CONSEGNA 1 —
Elenca tutti i maestri del pensiero nominati nel brano sulle disuguaglianze.
CONSEGNA 2 —
Trascrivi dal brano sulle disuguaglianze la parte che si apre con le parole contenenti "Non possiamo permettercelo." e si chiude con "innovative vie d’uscita.".
CONSEGNA 3 —
Prosegui il brano sulle disuguaglianze a partire dalla sua ultima frase.

BRANO SCELTO —
·····

Fabrizio Barca |
di FABRIZIO BARCA
Dalla redistribuzione della ricchezza all’accesso alla conoscenza garantito a tutti: proposte (realizzabili) per uscire dal tunnel
Dalla redistribuzione della ricchezza all’accesso alla conoscenza garantito a tutti: proposte (realizzabili) per uscire dal tunnel
Disuguaglianze. Da qualche tempo classi dirigenti, mezzi di comunicazione
di massa, pensiero economico ortodosso, ne parlano assai, in Italia e in tutto
l’Occidente. «Sono eccessive, vanno ridotte», scrivono gli editoriali
de L’Economist , Martin Wolf sul Financial Times . La
montante dinamica autoritaria, frutto dell’abbandono dei ceti deboli o
subalterni da parte delle "loro" classi dirigenti, è la fonte di
questo risveglio di sensibilità. Si riconosce che la soluzione non sta nella
crescita "che prima o poi tutti solleva". Bene. Ma c’è un problema.
Al risveglio non corrisponde un’adeguata diagnosi delle cause delle
disuguaglianze. È insufficiente la loro stessa descrizione. E dunque le
soluzioni proposte (pure talora condivisibili) sono "al margine". Non
bastano. Non possono parlare ai ceti deboli. La parola
"disuguaglianze" rischia di diventare retorica. La dinamica
autoritaria di non avere ostacoli.
Non possiamo permettercelo. Il risentimento per disuguaglianze e
ingiustizie può e deve trasformarsi in un nuovo moto di
emancipazione sociale. Con urgenza. Si parta, allora, prestando attenzione
ai dati e alle analisi prodotte da chi ha costruito un patrimonio di conoscenza
occupandosi di disuguaglianze e giustizia sociale. Si parta ascoltando il sapere
accumulato in questi stessi anni da decine di migliaia di attivisti di mondi
diversi – organizzazioni di cittadinanza attiva, sindacati, movimenti,
"imprese sociali" e private, pubblici amministratori - nel contrasto
di povertà e ingiustizie. Un universo di talenti e pratiche che, costruendo
ponti con chi non ha potere, indica innovative vie d’uscita.
Aiutati dalle spalle robuste di maestri del pensiero come Amartya Sen,
Anthony Atkinson o Axel Honneth, si scoprirà allora che le
"disuguaglianze" sono certo quelle cruciali di reddito, ma sono anche
di ricchezza e di accesso e qualità del lavoro, e toccano tutte le dimensioni
della vita: accesso e qualità dei servizi fondamentali, autostima,
riconoscimento della propria dignità, abilità e capacità di contribuire alle
comunità di cui si è parte. Sono questi i molteplici piani di vita dove in
oltre trent’anni, in tutto l’Occidente, sono cresciuti gli «ostacoli al pieno
sviluppo della persona umana», che secondo la nostra Costituzione (art.3) «è
compito della Repubblica rimuovere».

·····

MATERIALE FORNITO —
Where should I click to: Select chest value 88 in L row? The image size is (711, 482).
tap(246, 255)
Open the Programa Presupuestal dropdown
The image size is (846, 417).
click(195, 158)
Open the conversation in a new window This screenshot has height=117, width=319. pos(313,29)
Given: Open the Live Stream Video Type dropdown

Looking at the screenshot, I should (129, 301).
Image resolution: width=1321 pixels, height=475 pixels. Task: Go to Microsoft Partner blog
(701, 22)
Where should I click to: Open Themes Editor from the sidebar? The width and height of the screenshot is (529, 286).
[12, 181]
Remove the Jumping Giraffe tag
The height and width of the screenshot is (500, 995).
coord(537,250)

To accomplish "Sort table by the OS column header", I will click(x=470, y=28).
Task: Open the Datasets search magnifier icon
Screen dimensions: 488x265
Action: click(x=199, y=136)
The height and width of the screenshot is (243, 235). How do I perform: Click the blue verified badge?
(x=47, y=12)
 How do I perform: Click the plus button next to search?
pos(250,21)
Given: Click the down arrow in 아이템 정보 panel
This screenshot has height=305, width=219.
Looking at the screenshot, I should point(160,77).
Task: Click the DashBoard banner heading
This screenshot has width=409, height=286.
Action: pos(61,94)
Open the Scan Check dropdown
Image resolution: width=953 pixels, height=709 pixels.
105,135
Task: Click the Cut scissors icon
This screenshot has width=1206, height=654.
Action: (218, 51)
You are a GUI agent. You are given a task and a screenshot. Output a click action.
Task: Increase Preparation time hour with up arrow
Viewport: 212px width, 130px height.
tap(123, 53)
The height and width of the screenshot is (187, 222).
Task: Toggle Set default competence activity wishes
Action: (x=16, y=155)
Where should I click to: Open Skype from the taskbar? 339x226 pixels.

·····

SPAZIO RISPOSTA 1 —
Amartya Sen, Anthony Atkinson, Axel Honneth

SPAZIO RISPOSTA 2 —
Non possiamo permettercelo. Il risentimento per disuguaglianze e
ingiustizie può e deve trasformarsi in un nuovo moto di
emancipazione sociale. Con urgenza. Si parta, allora, prestando attenzione
ai dati e alle analisi prodotte da chi ha costruito un patrimonio di conoscenza
occupandosi di disuguaglianze e giustizia sociale. Si parta ascoltando il sapere
accumulato in questi stessi anni da decine di migliaia di attivisti di mondi
diversi – organizzazioni di cittadinanza attiva, sindacati, movimenti,
"imprese sociali" e private, pubblici amministratori - nel contrasto
di povertà e ingiustizie. Un universo di talenti e pratiche che, costruendo
ponti con chi non ha potere, indica innovative vie d’uscita.

SPAZIO RISPOSTA 3 —
Si scopriranno i numeri che descrivono questi ostacoli. L’aumento dal 2 al
7%, fra 1995 e 2016, della quota di ricchezza posseduta dai 5mila adulti
più ricchi d’Italia. Il divario di competenze fra quindicenni del Sud e
Nord-Italia e la ripresa degli abbandoni scolastici. La povertà assoluta
minorile, triplicatasi dal 2005. I 40-60-80 minuti necessari, in molte
aree interne, per l’arrivo del soccorso dopo una chiamata per emergenza, contro
lo standard nazionale di 16 minuti. Il divario complessivo di genere, superiore
alla media europea. E mille altre informazioni ancora.
Si scoprirà che una diagnosi delle cause di queste disuguaglianze esiste
già. È già stato mostrato che le disuguaglianze non sono ineluttabili. Non
dipendono da globalizzazione, cambiamento tecnologico, migrazioni; ma
piuttosto dal modo in cui abbiamo governato o non governato questi fenomeni.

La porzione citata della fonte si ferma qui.